Dataset entries:
%%

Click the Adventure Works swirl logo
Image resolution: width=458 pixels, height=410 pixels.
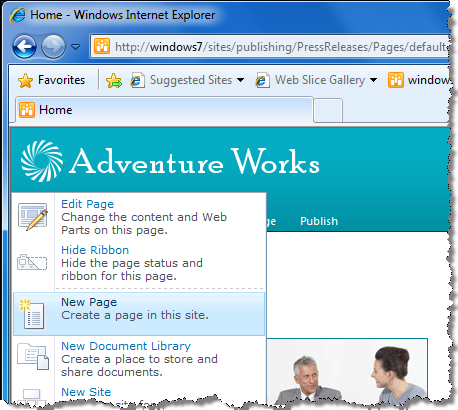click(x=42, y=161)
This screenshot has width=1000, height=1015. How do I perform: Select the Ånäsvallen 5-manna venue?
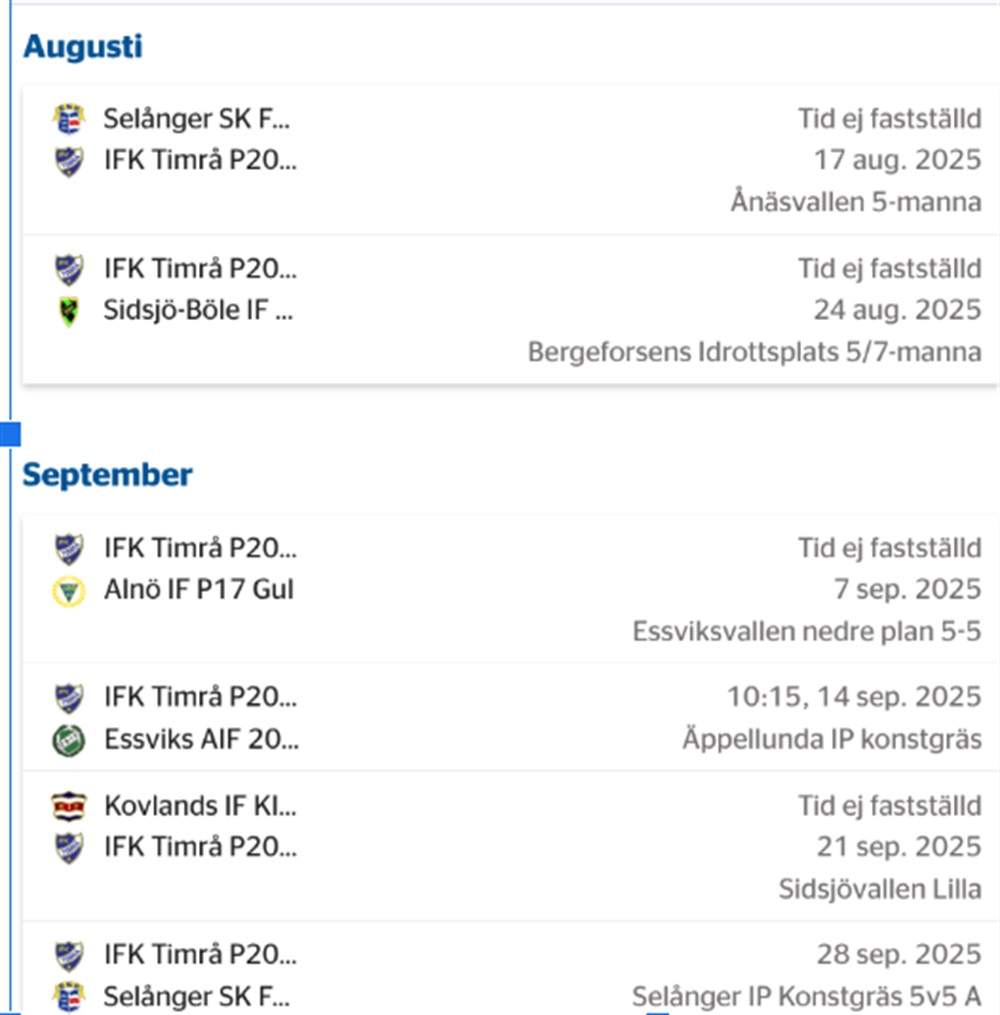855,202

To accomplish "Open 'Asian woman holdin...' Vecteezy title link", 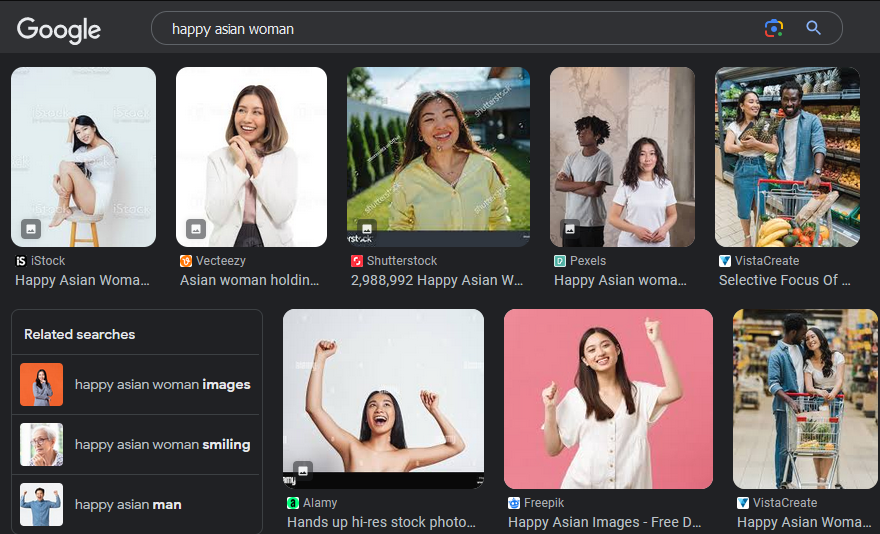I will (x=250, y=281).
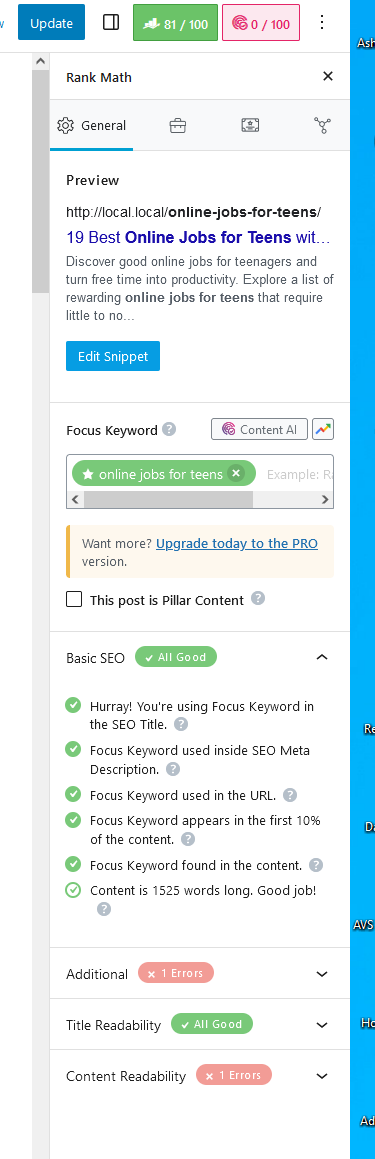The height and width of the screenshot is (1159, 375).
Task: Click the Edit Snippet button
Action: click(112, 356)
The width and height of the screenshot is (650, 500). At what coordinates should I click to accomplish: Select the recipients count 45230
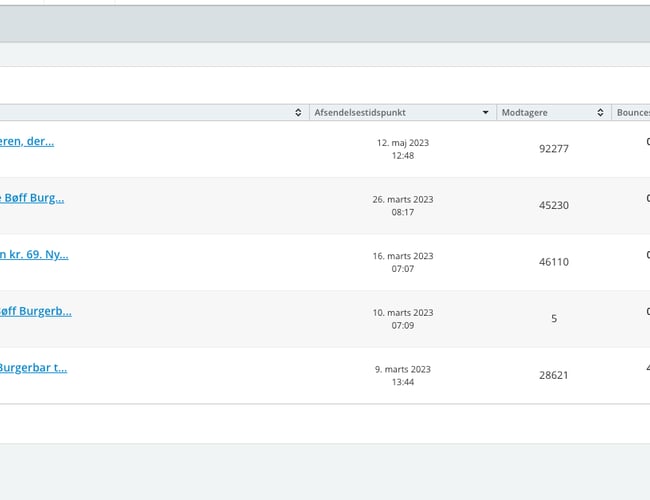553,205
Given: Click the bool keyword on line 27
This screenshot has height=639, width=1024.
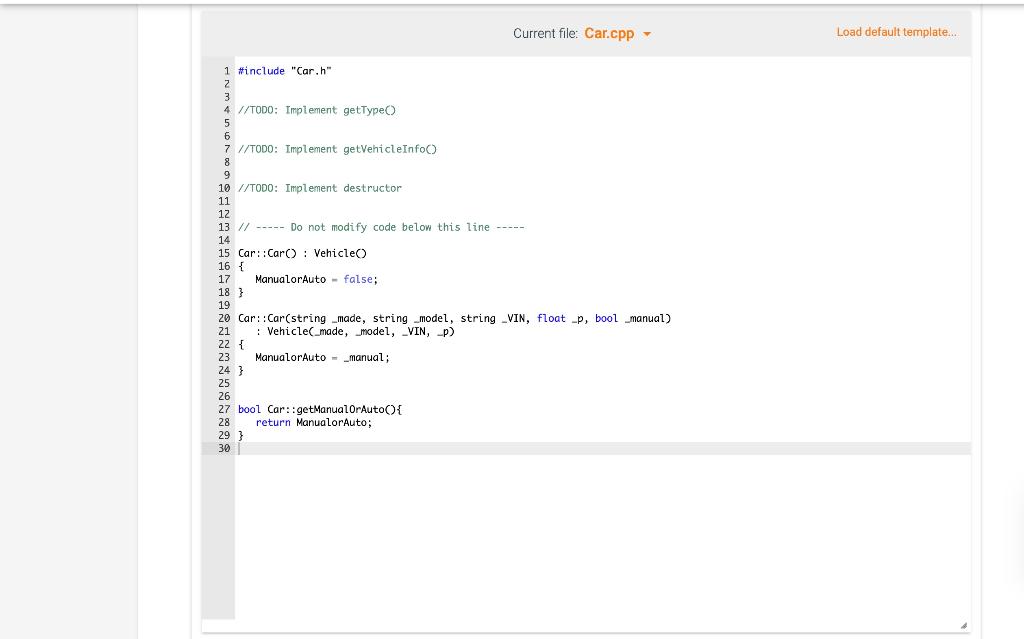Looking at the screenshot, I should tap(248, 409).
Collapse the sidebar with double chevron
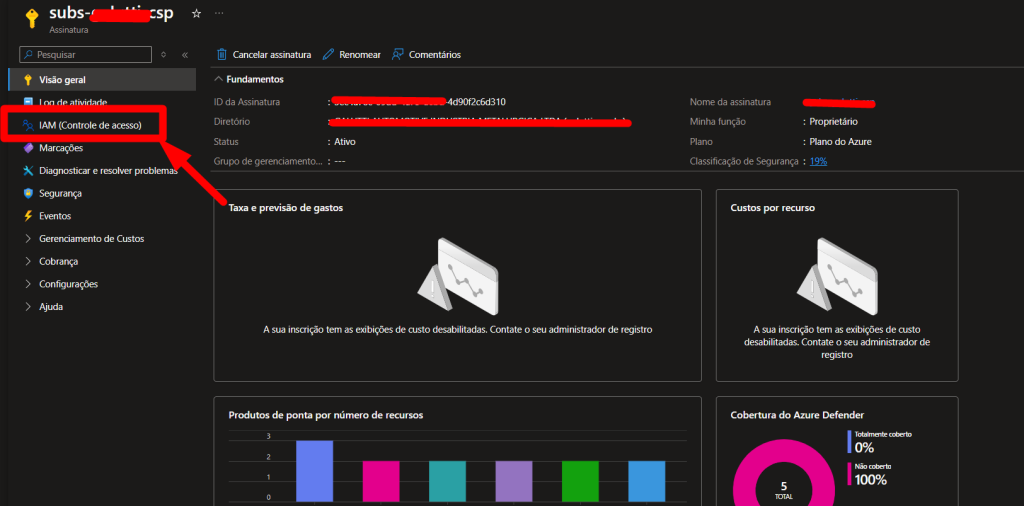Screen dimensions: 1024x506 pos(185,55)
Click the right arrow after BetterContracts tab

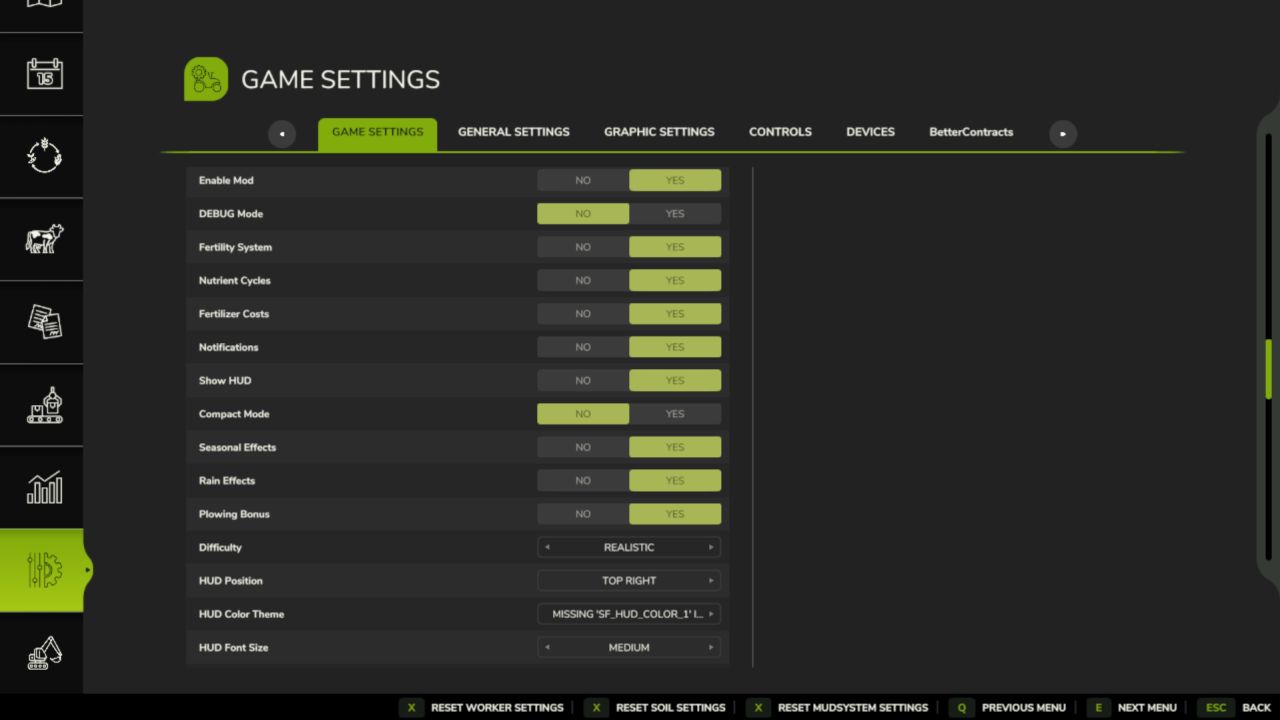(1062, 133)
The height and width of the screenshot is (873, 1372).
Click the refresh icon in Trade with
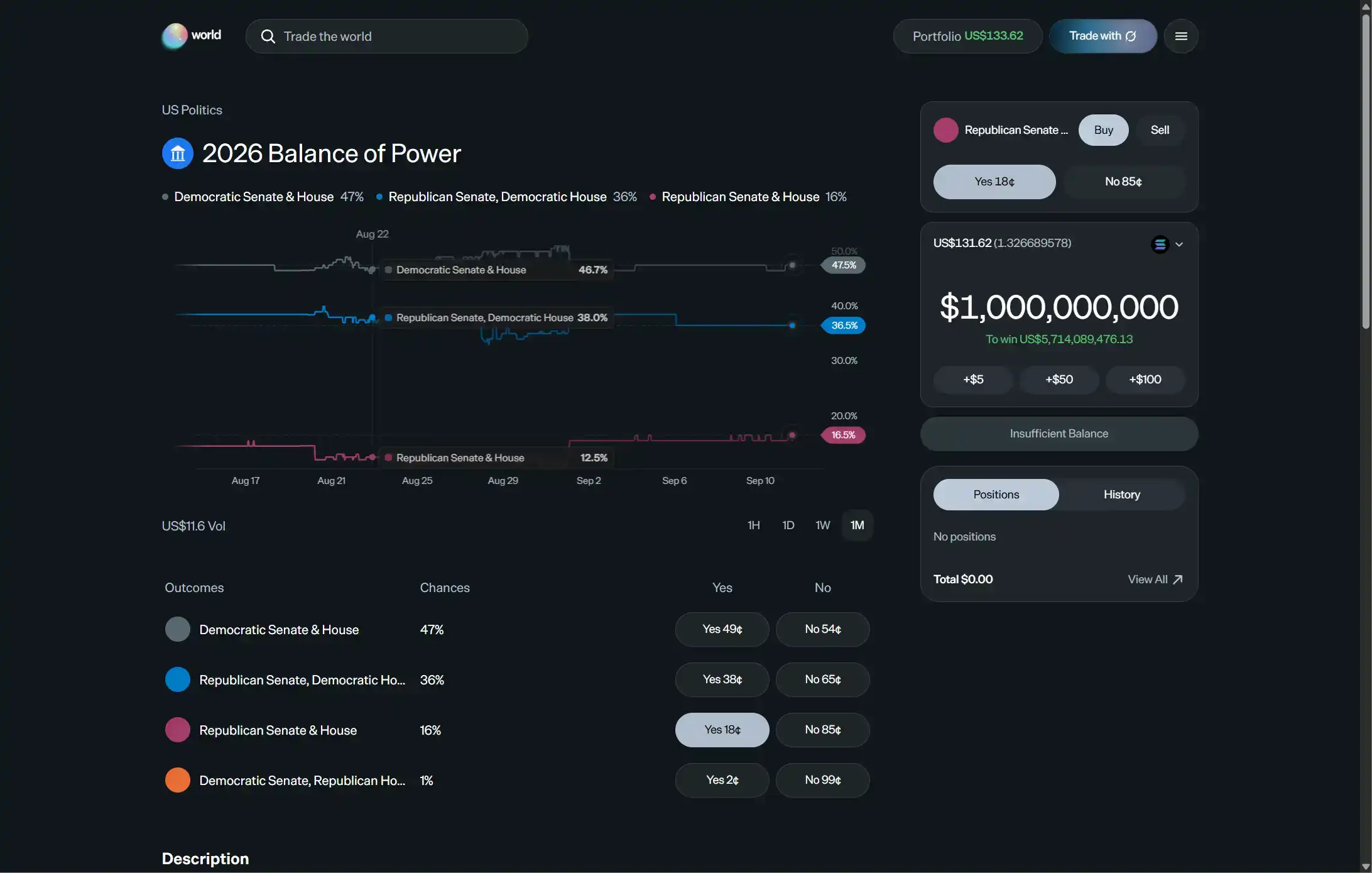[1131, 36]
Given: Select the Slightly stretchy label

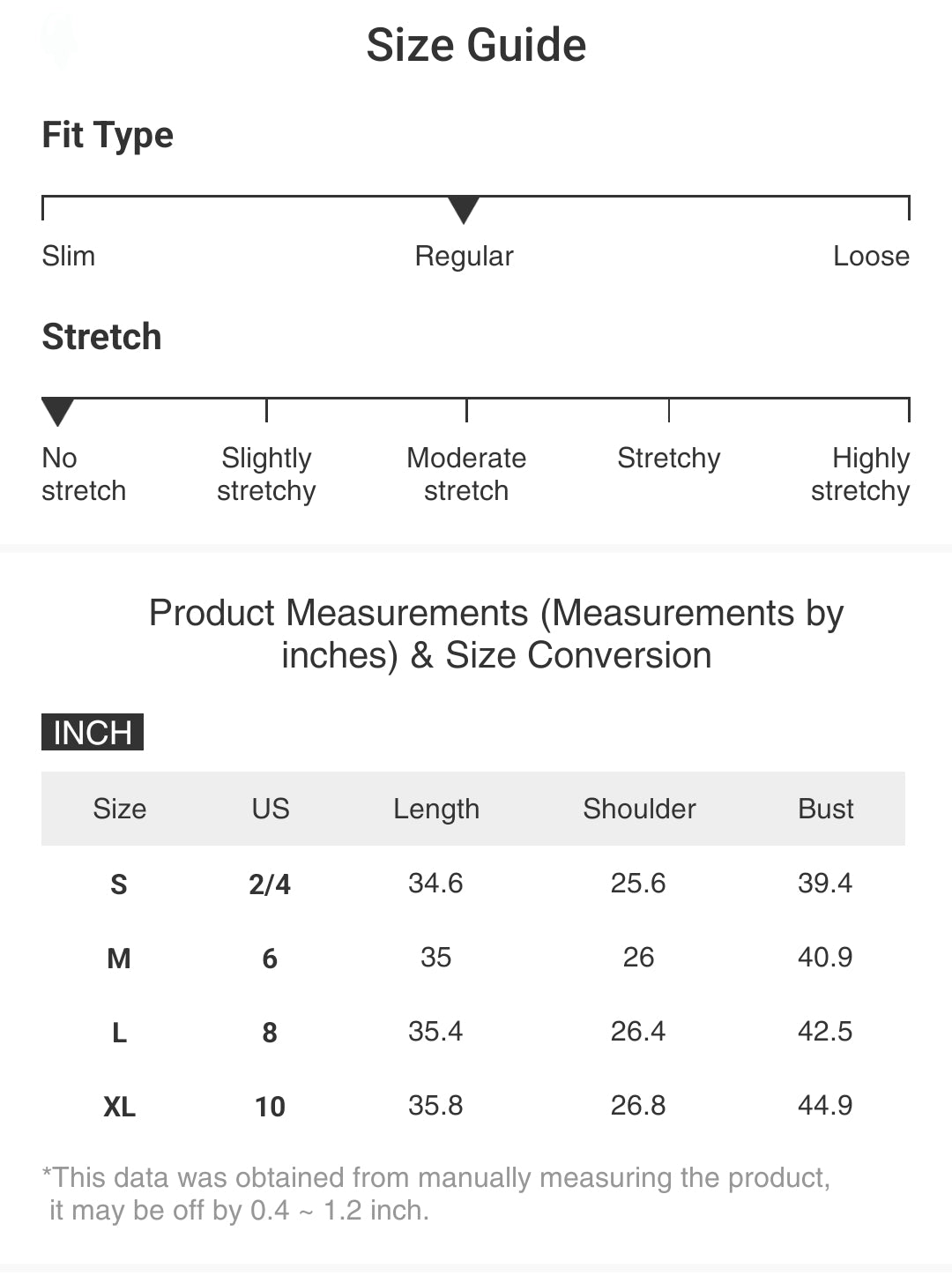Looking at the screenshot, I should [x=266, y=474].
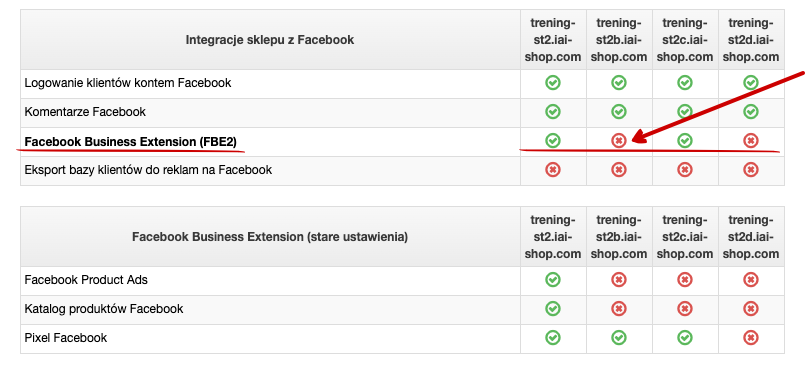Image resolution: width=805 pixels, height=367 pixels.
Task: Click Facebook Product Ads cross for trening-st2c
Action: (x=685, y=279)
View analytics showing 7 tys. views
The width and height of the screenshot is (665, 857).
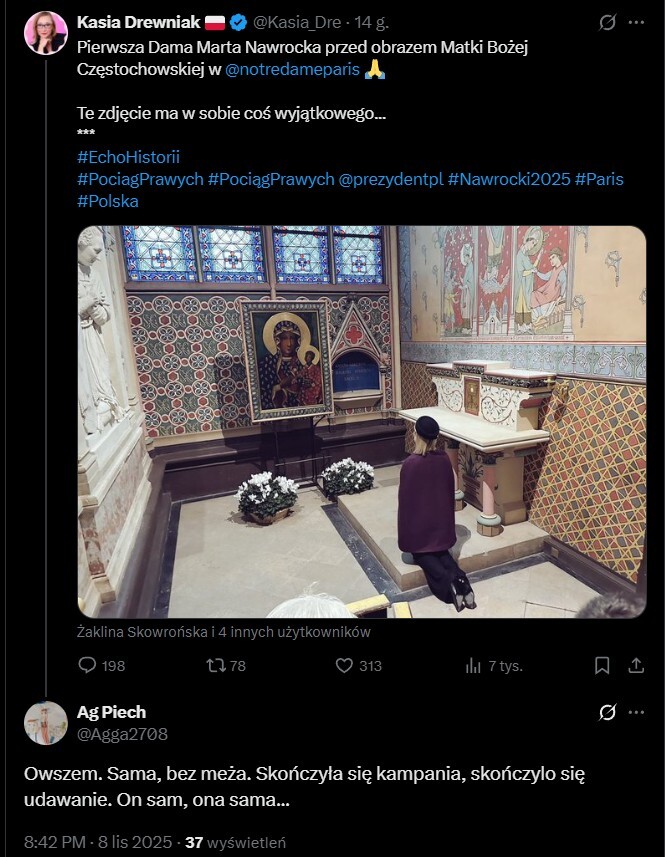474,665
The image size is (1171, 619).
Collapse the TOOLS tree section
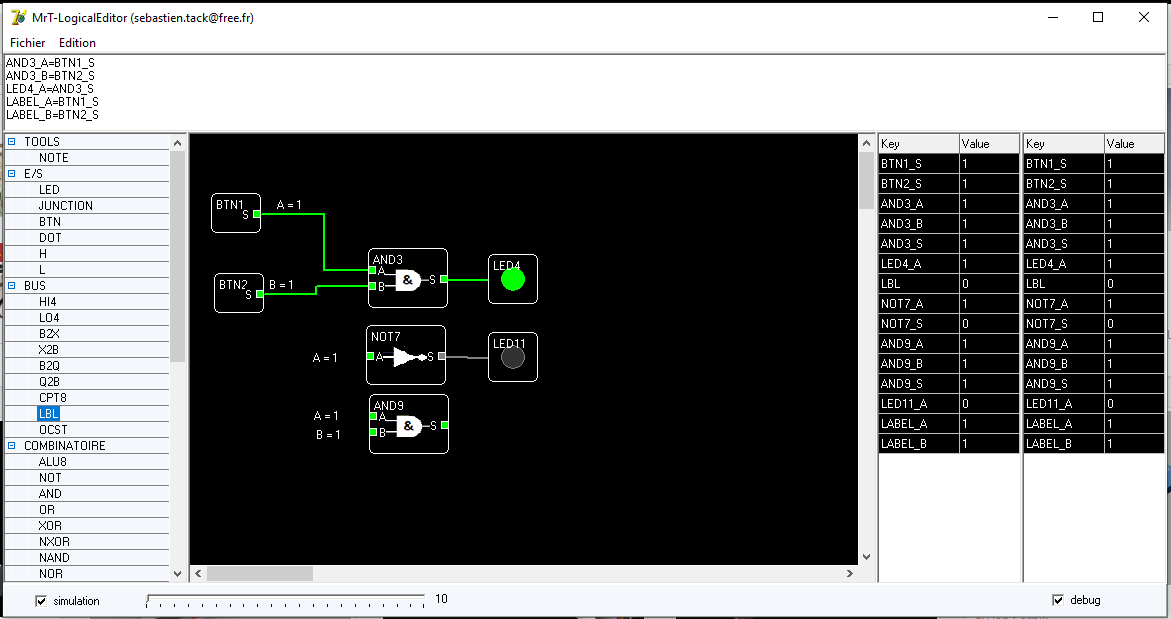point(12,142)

%%

From the line containing "The image size is (1171, 619)." down to the last line of the entries above, copy each line exactly and nothing more. Leave pictures out.

Written reply
The image size is (1171, 619).
Collapse the TOOLS tree section
point(12,142)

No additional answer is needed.